There were no regrets now though, for she knew, had things been different with Edwina, that she would consider Maureen Dennis to have done her a favour. A man who had grown up in Amberside, whose idea of fun was darts on a Saturday night and an occasional visit to Ipswich when they were playing at home, just wasn’t for her. No more than a life spent running her mother’s dress shop in the village square, and the odd knees up at the bingo hall was the life for her. She had taken now to living her life in her dreams, letting them run away with her until she found herself living the fast, glamorous and demanding life of a career woman, like those she read about in magazines. Almost any career would do, but to be able to work in television, to rush about the country – the world – filming dramas or documentaries or even news, well that would be the ultimate. Occasionally she would envisage her leisure hours too, what few she would have given the demands of her career, spent like the sons and daughters of the families who lived in the grand houses in the nearby countryside, who came on summer weekends to throw parties while their parents were away on holiday.

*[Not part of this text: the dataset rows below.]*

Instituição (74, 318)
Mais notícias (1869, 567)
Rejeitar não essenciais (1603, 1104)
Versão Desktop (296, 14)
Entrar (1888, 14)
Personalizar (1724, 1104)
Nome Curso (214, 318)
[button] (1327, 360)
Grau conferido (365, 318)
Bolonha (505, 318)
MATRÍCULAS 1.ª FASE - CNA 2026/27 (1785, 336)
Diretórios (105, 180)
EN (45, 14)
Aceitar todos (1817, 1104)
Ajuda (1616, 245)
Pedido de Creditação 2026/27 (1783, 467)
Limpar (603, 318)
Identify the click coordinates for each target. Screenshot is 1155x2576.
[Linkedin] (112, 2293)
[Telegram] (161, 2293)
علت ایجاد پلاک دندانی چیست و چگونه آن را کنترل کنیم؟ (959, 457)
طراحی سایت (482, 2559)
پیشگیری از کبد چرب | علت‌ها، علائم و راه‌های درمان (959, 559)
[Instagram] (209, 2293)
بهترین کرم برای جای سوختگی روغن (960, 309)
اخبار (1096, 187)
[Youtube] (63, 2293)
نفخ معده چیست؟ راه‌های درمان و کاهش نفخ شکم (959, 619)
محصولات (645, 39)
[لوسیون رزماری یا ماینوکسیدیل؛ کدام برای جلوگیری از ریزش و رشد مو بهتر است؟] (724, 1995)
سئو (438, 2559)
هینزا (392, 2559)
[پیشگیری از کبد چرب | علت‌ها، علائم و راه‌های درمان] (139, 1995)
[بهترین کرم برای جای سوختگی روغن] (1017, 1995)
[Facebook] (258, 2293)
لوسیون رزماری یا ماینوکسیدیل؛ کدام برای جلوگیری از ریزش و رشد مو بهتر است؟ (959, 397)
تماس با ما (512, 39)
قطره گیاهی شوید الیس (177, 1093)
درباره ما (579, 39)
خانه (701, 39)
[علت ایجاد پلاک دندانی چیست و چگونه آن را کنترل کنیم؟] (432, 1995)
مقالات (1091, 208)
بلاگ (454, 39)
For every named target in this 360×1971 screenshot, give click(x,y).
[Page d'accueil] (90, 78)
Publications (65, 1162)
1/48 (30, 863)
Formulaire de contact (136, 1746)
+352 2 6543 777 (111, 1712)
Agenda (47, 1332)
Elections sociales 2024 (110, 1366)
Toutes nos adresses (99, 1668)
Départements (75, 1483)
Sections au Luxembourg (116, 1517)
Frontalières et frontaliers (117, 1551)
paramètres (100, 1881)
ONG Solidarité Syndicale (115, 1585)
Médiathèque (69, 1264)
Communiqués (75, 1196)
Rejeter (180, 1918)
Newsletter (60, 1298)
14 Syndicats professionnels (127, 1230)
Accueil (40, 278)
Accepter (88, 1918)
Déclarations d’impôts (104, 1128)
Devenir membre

All last summer she had watched them from the window of the dress shop, pressing buttons into the wrong button holes as she dressed a mannequin, and more often than not she had found herself smiling through tears of frustration at the fun they all seemed to be having as they sped through the village
in
their open-topped cars, music blaring and hair flying in the wind. She had no idea what any of their names were, the people in the big houses had very little to do with the village, except an occasional visit to the pub or a rushed trip to the grocer’s. None of them ever came into the dress shop. They’d probably never even noticed it the displays were so dull and styles so sober compared to the glittering designer creations they wore. She imagined them returning to London on Sunday evenings to resume their jet-set existence by night, and pursue their high-powered, demanding jobs by day; how she longed to go with them, to be one of them.